▶ PROBLEM TO WORK ON: When the line containing "Click the Book Meeting button" appears in the data below, begin copying there and stop only after the line containing "Task: Check delete box for style markup".

▶ SUPPLIED INFORMATION:
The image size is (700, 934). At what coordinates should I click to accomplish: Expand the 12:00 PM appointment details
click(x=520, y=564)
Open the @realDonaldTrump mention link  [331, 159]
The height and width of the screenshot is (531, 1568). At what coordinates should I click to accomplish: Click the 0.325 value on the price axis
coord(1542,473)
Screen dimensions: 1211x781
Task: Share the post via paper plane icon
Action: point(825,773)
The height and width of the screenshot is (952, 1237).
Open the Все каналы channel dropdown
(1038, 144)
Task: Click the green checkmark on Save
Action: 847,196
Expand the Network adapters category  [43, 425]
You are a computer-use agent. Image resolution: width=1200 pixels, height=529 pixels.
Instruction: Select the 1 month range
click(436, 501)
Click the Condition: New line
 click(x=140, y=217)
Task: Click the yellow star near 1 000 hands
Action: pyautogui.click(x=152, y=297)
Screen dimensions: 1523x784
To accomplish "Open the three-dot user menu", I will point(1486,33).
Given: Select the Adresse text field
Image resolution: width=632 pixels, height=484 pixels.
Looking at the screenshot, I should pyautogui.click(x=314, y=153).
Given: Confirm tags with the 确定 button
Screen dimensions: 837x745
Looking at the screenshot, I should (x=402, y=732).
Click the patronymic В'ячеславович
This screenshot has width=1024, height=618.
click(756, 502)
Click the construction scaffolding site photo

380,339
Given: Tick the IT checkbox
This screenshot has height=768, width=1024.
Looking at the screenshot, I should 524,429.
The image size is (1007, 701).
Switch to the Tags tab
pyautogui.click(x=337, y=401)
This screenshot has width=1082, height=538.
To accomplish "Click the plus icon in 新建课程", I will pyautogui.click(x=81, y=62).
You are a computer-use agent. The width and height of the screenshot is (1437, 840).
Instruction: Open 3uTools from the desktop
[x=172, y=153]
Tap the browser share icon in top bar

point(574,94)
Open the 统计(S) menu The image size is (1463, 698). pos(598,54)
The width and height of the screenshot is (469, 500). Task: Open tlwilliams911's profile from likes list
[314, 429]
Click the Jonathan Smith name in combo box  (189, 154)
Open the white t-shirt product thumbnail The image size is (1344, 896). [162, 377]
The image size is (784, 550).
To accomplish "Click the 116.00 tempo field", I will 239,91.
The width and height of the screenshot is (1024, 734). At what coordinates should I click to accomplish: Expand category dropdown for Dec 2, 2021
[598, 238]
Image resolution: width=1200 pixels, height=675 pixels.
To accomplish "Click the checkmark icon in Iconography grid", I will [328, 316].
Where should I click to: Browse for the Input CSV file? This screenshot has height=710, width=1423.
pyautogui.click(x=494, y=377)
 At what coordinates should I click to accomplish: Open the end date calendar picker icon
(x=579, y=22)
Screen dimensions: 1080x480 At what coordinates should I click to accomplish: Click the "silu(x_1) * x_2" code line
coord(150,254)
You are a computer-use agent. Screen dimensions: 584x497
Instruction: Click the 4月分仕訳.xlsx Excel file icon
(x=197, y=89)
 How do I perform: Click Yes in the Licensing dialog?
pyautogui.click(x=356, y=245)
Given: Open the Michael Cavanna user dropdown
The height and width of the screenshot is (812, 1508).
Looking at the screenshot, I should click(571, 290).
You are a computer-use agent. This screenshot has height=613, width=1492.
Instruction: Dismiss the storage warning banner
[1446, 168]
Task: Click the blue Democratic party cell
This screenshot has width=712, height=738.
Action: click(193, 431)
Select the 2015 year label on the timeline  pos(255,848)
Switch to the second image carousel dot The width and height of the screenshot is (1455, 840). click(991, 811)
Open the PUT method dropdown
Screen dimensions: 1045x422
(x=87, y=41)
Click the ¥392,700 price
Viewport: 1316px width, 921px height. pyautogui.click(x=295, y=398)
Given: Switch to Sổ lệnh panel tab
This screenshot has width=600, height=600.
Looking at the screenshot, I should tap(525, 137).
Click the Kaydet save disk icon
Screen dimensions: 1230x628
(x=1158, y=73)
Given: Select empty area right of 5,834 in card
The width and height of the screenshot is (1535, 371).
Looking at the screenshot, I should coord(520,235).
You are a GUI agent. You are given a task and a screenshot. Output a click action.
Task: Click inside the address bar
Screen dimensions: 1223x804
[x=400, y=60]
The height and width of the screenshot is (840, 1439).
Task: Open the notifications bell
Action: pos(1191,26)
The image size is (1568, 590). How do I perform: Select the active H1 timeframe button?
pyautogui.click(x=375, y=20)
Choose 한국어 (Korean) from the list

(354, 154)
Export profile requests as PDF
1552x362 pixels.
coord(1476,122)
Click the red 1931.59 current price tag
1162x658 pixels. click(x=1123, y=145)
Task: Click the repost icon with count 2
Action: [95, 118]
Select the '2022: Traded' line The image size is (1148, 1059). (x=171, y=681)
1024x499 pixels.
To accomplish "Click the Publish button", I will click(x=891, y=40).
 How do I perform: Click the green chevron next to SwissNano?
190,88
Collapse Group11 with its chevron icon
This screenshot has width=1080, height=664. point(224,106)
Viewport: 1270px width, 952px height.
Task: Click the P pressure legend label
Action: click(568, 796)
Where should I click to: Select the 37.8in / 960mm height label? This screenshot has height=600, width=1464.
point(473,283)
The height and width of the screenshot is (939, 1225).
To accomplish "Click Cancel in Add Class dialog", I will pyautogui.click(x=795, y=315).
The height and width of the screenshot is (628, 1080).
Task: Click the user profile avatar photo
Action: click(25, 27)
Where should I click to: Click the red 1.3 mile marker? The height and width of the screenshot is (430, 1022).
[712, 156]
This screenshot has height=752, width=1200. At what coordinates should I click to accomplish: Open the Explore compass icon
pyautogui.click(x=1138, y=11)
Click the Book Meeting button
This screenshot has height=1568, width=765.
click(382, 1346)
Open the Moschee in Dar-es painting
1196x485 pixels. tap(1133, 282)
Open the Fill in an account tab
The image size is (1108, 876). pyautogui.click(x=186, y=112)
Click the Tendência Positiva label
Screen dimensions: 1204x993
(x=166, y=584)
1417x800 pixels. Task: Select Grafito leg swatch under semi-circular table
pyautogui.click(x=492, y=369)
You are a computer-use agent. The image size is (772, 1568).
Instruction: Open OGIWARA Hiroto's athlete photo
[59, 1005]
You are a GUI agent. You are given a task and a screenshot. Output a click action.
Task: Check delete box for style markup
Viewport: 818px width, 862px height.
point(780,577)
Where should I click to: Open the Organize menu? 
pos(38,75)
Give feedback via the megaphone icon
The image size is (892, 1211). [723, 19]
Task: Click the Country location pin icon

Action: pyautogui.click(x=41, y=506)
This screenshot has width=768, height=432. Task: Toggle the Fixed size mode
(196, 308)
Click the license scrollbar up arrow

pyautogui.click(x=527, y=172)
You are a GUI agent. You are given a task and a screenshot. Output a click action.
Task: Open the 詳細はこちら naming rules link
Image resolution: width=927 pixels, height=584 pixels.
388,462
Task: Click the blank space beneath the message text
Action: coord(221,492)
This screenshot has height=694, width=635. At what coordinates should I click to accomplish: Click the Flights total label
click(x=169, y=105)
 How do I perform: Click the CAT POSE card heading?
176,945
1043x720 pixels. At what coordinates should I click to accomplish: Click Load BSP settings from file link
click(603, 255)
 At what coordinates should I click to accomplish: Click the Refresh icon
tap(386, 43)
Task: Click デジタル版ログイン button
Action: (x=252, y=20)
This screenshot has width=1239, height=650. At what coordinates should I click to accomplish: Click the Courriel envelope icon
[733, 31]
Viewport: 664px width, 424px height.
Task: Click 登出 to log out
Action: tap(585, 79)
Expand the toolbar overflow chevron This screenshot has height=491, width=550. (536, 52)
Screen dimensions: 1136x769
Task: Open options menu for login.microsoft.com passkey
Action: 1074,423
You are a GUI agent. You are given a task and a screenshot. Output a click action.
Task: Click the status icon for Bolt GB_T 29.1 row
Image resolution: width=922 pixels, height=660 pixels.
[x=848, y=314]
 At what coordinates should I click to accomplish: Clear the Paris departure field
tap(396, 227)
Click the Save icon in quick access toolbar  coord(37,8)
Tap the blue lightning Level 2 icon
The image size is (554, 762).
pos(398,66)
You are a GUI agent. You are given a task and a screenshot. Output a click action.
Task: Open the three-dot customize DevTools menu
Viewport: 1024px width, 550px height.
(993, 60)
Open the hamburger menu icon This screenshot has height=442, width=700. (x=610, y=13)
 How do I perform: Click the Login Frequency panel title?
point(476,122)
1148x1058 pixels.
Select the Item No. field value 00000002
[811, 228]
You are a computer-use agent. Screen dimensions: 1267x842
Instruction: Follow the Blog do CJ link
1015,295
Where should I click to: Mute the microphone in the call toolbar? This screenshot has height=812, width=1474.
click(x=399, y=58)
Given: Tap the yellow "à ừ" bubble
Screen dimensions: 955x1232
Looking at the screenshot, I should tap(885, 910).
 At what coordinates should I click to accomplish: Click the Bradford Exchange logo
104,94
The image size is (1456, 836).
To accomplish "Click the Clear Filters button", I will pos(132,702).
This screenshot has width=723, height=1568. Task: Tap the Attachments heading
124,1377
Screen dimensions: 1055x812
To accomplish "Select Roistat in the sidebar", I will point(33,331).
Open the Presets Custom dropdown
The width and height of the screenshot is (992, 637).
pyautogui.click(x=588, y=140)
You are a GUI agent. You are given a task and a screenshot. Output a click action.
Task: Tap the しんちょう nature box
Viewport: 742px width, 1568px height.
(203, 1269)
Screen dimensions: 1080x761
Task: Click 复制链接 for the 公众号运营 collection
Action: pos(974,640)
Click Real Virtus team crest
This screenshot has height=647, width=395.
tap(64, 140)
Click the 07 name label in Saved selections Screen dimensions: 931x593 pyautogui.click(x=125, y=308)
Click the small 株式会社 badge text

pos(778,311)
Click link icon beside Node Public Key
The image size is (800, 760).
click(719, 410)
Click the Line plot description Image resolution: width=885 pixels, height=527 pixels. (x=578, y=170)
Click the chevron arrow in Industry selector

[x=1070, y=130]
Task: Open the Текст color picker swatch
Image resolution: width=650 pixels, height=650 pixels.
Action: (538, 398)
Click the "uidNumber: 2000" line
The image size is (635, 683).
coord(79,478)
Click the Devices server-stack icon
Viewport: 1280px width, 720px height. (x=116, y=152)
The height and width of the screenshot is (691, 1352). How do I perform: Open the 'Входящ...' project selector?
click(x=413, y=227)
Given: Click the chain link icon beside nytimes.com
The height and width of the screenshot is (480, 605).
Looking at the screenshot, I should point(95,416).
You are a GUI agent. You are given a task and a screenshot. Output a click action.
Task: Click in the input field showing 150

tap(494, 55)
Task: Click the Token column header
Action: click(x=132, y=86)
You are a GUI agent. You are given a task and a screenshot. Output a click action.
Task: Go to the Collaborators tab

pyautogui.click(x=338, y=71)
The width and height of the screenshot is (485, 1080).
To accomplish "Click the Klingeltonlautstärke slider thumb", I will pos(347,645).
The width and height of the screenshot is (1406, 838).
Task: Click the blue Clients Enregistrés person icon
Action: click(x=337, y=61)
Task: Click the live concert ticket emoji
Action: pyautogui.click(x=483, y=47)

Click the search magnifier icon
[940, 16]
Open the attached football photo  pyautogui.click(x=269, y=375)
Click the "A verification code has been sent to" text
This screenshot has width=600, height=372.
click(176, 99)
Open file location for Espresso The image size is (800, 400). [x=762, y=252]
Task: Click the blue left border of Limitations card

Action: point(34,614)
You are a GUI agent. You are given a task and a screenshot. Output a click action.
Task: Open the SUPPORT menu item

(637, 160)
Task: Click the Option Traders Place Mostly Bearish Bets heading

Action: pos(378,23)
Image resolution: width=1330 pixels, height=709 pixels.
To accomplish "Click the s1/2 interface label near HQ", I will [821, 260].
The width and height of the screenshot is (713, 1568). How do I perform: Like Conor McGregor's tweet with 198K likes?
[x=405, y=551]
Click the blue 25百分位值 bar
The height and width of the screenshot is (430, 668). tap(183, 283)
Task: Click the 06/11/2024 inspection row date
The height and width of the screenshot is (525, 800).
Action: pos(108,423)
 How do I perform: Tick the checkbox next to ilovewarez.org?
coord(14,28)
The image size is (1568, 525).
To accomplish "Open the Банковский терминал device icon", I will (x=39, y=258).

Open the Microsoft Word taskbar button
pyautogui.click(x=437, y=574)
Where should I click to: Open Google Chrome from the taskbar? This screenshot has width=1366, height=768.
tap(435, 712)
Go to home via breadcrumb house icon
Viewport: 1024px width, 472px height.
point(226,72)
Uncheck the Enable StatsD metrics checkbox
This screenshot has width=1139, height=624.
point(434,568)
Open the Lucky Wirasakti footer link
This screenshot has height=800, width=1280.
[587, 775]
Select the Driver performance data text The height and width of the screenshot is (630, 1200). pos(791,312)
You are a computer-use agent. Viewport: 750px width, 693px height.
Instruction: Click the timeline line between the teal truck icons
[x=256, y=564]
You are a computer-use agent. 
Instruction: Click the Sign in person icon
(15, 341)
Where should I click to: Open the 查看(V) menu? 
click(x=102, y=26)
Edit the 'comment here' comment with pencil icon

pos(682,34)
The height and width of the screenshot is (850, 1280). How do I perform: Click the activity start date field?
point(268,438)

▶ RESPONSE BELOW:
Click the Book Meeting button
This screenshot has height=1568, width=765.
click(382, 1346)
Open the Moschee in Dar-es painting
1196x485 pixels. tap(1133, 282)
Open the Fill in an account tab
The image size is (1108, 876). pyautogui.click(x=186, y=112)
Click the Tendência Positiva label
Screen dimensions: 1204x993
(x=166, y=584)
1417x800 pixels. Task: Select Grafito leg swatch under semi-circular table
pyautogui.click(x=492, y=369)
You are a computer-use agent. The image size is (772, 1568).
Instruction: Open OGIWARA Hiroto's athlete photo
[59, 1005]
You are a GUI agent. You are given a task and a screenshot. Output a click action.
Task: Check delete box for style markup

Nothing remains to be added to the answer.